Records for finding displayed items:

[start]

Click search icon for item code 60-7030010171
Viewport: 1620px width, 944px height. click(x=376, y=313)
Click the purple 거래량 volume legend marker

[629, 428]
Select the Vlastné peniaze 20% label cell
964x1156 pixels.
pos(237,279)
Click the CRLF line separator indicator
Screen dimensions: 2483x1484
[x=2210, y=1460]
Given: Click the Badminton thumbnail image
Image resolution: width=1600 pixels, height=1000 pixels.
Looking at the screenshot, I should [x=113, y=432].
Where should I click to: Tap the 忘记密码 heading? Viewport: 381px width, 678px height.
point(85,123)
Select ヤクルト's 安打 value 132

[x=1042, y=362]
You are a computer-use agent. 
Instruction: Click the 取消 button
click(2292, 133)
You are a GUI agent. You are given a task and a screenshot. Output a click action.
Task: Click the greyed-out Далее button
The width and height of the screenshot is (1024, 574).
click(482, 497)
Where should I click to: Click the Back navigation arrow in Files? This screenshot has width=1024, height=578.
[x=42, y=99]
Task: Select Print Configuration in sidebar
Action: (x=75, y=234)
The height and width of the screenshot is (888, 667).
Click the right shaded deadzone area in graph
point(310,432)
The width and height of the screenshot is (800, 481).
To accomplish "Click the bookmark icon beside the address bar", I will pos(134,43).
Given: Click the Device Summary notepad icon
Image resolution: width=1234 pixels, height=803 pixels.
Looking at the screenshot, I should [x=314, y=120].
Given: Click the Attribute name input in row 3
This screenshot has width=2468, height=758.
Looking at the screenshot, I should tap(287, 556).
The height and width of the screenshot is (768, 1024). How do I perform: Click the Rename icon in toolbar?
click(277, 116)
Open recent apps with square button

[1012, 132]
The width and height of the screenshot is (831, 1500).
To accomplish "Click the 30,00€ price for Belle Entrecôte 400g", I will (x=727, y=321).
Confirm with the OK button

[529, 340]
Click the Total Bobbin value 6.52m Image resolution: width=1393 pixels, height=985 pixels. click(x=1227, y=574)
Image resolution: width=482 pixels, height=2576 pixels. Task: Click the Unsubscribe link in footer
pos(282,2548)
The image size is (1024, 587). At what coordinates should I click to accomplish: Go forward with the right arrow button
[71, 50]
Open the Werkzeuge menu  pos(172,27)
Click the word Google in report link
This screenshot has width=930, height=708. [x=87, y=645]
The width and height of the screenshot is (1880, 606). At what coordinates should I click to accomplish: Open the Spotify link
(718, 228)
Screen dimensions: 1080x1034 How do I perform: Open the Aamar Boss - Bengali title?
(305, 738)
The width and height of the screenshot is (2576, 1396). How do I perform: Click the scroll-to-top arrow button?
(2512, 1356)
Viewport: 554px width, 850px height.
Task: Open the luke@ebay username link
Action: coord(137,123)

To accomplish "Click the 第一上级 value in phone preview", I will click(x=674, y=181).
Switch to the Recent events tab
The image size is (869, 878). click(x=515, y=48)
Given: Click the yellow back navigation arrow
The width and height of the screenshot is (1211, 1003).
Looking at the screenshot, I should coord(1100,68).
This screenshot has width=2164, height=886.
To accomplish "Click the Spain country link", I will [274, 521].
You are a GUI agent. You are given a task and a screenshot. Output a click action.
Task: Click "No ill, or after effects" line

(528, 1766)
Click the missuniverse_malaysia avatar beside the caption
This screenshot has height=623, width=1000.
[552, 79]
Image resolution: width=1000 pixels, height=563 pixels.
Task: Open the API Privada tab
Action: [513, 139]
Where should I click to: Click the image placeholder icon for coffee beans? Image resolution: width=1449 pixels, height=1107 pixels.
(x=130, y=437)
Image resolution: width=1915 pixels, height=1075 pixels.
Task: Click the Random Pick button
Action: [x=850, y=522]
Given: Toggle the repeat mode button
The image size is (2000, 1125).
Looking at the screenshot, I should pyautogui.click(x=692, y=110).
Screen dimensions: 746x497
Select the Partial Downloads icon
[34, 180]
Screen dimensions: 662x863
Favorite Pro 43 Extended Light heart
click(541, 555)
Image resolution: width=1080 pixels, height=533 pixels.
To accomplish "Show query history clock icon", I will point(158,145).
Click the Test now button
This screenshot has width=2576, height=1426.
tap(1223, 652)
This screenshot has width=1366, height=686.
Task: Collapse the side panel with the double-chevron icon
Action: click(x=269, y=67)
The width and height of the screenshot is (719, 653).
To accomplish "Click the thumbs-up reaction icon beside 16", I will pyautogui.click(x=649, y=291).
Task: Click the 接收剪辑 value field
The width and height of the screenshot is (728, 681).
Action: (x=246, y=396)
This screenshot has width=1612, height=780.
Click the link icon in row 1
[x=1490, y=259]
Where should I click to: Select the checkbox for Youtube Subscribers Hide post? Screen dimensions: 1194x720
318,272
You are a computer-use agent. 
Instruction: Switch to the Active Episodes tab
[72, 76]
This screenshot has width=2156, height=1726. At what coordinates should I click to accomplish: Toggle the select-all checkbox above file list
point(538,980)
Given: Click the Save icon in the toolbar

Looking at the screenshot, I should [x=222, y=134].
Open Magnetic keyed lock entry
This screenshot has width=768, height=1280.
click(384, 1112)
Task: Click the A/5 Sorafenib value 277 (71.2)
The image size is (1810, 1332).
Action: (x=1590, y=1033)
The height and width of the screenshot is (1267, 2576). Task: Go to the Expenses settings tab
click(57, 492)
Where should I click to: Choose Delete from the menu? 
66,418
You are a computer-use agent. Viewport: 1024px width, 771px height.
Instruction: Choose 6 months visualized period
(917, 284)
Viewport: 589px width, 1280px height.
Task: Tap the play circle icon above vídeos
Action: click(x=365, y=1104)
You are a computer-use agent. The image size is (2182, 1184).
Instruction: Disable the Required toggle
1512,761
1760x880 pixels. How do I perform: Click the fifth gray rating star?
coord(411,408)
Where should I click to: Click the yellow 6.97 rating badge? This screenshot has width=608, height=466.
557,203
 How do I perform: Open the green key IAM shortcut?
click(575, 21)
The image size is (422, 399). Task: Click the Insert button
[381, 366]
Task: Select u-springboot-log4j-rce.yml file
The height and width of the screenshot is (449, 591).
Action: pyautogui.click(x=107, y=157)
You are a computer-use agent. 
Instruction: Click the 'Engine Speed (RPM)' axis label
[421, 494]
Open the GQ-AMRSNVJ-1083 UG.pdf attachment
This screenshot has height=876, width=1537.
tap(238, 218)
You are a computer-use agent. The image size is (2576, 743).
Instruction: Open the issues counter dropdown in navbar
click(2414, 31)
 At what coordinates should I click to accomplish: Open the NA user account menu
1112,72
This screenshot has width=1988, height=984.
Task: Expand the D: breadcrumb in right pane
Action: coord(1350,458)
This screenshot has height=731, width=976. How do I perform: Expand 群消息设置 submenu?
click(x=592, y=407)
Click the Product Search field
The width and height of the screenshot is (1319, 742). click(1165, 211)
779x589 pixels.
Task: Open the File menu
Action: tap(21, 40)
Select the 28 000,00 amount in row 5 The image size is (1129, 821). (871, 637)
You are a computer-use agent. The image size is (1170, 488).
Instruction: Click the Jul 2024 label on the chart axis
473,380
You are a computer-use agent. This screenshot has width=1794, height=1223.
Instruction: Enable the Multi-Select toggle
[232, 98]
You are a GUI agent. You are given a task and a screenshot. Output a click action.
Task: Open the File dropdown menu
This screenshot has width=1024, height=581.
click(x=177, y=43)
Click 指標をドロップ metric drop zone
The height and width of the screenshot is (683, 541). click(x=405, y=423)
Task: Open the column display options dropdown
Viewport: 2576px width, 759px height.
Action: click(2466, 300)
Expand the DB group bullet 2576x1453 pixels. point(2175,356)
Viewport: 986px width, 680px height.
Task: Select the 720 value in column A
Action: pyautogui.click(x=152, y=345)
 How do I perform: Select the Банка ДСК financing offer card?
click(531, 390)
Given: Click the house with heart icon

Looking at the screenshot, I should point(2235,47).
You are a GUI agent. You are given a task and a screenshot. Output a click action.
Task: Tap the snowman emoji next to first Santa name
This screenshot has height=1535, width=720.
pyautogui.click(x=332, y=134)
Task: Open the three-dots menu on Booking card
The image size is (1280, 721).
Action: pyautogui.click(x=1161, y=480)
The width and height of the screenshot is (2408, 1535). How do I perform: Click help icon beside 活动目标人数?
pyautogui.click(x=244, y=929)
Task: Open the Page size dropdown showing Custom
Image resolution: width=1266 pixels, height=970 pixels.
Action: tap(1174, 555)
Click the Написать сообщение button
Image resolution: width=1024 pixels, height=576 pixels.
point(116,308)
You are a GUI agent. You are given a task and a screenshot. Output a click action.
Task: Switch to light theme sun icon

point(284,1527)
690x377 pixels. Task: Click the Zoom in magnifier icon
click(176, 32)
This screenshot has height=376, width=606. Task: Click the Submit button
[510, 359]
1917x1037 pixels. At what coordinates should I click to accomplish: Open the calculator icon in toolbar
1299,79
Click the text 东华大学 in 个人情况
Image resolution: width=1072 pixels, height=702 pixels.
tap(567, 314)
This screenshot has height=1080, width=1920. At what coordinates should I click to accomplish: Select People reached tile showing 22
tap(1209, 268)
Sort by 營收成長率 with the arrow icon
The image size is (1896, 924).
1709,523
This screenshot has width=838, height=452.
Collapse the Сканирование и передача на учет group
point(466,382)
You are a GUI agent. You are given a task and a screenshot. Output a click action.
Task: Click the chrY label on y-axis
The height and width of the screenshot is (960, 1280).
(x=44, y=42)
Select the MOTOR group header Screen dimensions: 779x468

[end]

Given problem:
Recast the items that begin with the line containing "Confirm with the OK button" and end with the line containing "Looking at the screenshot, I should coord(1100,68)." as a numbered list, leaving out blank lines.

Solved problem:
1. Confirm with the OK button
2. [529, 340]
3. Click the Total Bobbin value 6.52m Image resolution: width=1393 pixels, height=985 pixels. click(x=1227, y=574)
4. Image resolution: width=482 pixels, height=2576 pixels. Task: Click the Unsubscribe link in footer
5. pos(282,2548)
6. The image size is (1024, 587). At what coordinates should I click to accomplish: Go forward with the right arrow button
7. [71, 50]
8. Open the Werkzeuge menu  pos(172,27)
9. Click the word Google in report link
10. This screenshot has width=930, height=708. [x=87, y=645]
11. The width and height of the screenshot is (1880, 606). At what coordinates should I click to accomplish: Open the Spotify link
12. (718, 228)
13. Screen dimensions: 1080x1034 How do I perform: Open the Aamar Boss - Bengali title?
14. (305, 738)
15. The width and height of the screenshot is (2576, 1396). How do I perform: Click the scroll-to-top arrow button?
16. (2512, 1356)
17. Viewport: 554px width, 850px height.
18. Task: Open the luke@ebay username link
19. Action: coord(137,123)
20. To accomplish "Click the 第一上级 value in phone preview", I will click(x=674, y=181).
21. Switch to the Recent events tab
22. The image size is (869, 878). click(x=515, y=48)
23. Given: Click the yellow back navigation arrow
24. The width and height of the screenshot is (1211, 1003).
25. Looking at the screenshot, I should coord(1100,68).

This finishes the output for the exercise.